At the beginning of her freshman year, a fellow resident in White's dormitory, who was white, told the college leadership that she refused to share a dormitory with a woman of color and would leave the school unless White were forced to leave. The college rejected the ultimatum; the student elected to stay.

==Career==
===Early career===
White worked for a short time as a proofreader for the Research Institute of America while also attending beginners' acting classes at New York's New School.

In 1945, White secured her first part playing the lead role of "Nonnie" in the Broadway production of Strange Fruit.
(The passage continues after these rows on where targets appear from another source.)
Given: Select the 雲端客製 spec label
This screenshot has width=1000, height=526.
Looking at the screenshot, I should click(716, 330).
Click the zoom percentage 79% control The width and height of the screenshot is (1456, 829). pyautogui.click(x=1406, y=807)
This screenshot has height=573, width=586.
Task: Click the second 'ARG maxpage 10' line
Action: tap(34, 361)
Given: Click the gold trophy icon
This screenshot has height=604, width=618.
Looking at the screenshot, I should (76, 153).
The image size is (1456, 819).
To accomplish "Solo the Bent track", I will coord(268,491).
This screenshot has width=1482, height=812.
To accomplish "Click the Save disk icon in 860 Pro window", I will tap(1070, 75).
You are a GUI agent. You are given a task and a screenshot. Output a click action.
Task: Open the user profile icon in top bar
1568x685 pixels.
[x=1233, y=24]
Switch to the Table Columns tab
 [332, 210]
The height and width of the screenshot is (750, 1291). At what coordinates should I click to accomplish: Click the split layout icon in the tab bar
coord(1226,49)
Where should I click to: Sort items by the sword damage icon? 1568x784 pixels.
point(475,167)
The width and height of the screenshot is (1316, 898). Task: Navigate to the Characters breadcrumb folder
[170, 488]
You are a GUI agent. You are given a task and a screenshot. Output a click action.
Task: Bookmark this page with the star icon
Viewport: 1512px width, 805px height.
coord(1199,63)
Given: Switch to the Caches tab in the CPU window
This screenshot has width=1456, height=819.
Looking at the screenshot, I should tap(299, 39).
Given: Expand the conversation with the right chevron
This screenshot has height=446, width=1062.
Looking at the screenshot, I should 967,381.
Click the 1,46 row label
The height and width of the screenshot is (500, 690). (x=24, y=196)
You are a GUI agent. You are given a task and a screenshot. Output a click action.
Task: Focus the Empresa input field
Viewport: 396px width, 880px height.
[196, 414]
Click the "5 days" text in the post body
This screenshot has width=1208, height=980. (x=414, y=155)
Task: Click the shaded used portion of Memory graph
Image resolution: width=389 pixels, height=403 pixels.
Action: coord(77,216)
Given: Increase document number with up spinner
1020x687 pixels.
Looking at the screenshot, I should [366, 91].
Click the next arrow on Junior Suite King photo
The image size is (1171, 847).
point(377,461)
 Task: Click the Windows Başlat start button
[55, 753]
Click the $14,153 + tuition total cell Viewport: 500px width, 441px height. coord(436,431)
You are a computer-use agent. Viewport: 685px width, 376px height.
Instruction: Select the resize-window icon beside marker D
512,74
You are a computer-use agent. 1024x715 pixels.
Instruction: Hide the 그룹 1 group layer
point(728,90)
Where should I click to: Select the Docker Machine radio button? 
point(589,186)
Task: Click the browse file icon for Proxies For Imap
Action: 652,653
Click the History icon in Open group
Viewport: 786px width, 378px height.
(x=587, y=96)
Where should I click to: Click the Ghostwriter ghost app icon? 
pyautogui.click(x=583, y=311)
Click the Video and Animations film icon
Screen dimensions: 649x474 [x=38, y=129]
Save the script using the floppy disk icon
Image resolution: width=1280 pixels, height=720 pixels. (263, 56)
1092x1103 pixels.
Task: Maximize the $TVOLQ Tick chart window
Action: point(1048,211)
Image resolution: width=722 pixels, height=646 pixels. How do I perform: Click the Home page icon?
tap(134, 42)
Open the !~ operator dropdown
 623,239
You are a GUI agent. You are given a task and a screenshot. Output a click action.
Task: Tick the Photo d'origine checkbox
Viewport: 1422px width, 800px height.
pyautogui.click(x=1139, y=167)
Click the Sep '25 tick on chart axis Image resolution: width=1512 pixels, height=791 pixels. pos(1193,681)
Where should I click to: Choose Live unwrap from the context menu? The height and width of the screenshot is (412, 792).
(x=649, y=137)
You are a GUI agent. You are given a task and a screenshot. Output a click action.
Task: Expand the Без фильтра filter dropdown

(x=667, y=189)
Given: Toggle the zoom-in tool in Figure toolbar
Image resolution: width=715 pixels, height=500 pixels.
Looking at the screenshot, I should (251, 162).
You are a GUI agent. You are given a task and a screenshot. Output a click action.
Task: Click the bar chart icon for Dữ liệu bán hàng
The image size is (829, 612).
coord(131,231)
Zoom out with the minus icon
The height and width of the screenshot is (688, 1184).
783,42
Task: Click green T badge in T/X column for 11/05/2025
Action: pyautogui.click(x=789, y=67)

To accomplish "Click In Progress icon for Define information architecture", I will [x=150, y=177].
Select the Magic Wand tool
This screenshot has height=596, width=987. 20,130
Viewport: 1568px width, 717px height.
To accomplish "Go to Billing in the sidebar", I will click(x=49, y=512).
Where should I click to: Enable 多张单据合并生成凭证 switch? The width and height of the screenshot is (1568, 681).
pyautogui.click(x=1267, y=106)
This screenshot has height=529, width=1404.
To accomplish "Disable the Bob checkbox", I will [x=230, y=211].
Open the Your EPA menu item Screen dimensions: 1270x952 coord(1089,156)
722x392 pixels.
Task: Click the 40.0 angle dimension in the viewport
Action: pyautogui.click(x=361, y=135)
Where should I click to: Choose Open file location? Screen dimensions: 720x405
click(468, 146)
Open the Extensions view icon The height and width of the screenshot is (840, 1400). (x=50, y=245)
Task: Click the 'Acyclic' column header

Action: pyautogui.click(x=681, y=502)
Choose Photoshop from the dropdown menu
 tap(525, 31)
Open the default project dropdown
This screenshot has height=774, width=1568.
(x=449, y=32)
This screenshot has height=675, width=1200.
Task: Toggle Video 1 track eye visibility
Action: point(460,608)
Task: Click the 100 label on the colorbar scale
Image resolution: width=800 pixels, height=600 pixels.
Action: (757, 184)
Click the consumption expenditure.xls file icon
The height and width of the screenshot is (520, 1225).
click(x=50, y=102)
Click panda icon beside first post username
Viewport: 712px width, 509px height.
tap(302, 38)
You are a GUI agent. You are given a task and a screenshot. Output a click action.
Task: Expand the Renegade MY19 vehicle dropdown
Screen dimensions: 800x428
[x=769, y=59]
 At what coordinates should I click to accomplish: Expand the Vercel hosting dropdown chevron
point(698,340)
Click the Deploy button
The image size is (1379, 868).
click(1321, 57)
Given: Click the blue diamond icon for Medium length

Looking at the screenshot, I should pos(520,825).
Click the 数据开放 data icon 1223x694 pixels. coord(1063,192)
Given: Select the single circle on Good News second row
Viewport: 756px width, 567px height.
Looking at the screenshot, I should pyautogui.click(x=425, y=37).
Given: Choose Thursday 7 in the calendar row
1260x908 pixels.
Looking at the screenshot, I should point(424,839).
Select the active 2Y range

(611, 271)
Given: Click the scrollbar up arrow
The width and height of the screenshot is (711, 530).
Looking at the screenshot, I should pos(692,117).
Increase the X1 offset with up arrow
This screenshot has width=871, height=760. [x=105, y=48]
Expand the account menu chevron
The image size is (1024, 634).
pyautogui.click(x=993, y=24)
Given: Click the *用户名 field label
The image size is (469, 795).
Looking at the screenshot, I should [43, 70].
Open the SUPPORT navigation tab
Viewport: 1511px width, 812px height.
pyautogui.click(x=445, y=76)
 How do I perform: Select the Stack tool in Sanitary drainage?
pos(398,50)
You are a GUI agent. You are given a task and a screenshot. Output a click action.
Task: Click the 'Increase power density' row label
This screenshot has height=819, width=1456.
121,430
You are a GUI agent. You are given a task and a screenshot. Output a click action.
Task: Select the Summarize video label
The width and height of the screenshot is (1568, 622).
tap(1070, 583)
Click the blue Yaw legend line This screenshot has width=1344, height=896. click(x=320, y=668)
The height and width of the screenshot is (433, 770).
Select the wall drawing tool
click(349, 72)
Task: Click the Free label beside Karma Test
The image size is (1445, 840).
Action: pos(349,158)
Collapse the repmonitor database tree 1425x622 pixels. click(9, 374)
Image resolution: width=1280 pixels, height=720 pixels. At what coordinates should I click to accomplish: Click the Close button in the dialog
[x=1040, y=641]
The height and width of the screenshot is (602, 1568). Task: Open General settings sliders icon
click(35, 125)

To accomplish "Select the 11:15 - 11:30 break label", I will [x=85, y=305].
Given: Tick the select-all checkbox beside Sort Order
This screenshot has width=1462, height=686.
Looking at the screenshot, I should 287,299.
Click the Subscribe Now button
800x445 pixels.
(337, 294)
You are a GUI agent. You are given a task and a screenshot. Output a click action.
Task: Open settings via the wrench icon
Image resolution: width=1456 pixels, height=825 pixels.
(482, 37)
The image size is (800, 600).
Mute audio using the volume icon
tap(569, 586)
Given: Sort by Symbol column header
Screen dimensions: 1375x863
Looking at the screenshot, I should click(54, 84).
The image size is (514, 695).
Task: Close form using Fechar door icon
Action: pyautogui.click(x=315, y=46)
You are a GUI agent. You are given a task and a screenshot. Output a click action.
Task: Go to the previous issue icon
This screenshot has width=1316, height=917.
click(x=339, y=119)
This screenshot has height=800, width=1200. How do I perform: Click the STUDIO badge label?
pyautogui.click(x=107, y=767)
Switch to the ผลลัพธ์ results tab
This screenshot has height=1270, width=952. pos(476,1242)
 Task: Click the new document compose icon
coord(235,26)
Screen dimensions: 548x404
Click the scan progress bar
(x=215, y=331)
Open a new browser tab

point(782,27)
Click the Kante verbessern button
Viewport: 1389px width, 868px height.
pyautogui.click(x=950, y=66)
The play was an adaptation of the controversial novel about interracial love in the South. She was originally recommended for the part by Paul Robeson, a friend of the White family. The play opened to mixed reviews, but both White and the play received positive attention from Eleanor Roosevelt, then First Lady, who wrote her own review in her column My Day. Of White's performance, Roosevelt wrote: I should like to pay tribute to the cast of this play as a whole, but particularly to Jane White whose first venture this is on the stage and who plays her part with restraint and beauty.

White made her TV debut as a dramatic actress on June 14, 1950, in "You Have Been Warned", an episode of Stage 13 on CBS.

In 1959, White played the role of the scheming Queen Aggravain in Once Upon a Mattress, in which Carol Burnett made her Broadway debut.

In 1965, White and her husband, restaurateur Alfredo Viazzi, left New York for Italy, returning three years later.

===1970s–2011===
White continued to work steadily in theatre and occasionally in television and movies from the 1970s through the 2000s. Her theatrical work has spanned summer stock, off-Broadway and on-Broadway shows. Much of her work was in classical dramas, with particular focus on Shakespeare; she won an Obie Award for her roles in the 1965–66 New York Shakespeare Festival as Volumnia in Coriolanus and the Princess of France in Love's Labour's Lost.

In the late 1970s, White and her husband opened Alfredo's Settebello in the Village, and White performed there as a cabaret singer.

She won the 1988–89 Los Angeles Critics Circle Award for her role as the Mother in Federico Garcia Lorca's Blood Wedding. She also played roles in such dramas as Euripides' Iphigenia at Aulis and Henrik Ibsen's Ghosts; comedies such as Paul Rudnick's I Hate Hamlet; and musicals such as Stephen Sondheim's A Little Night Music and the 2001 production of Sondheim's Follies, to name a small selection.

In addition to the productions of Once Upon a Mattress, her television work included a 1979 stint on the soap operas The Edge of Night, A World Apart, and Search for Tomorrow. She was one of the first African-American actresses to play a role under contract on soap operas when she originated the role of Lyndia Holliday, R.N., on The Edge of Night. In 1998, she played the schoolteacher Lady Jones in the movie version of Toni Morrison's Beloved. From 1979 to 1980, White starred in a self-written, one-woman cabaret show entitled Jane White, Who?, which interspersed autobiographical anecdotes and personal reminiscence with songs. As late as 2006, she continued to perform occasionally in cabaret theater.

==Personal life==
In 1962, White met the New York restaurateur Alfredo Viazzi, and after a short courtship they were wed. They moved to Italy in 1965, but moved back to the U.S. in the late 1960s. Viazzi died of a heart attack on December 28, 1987, aged 66.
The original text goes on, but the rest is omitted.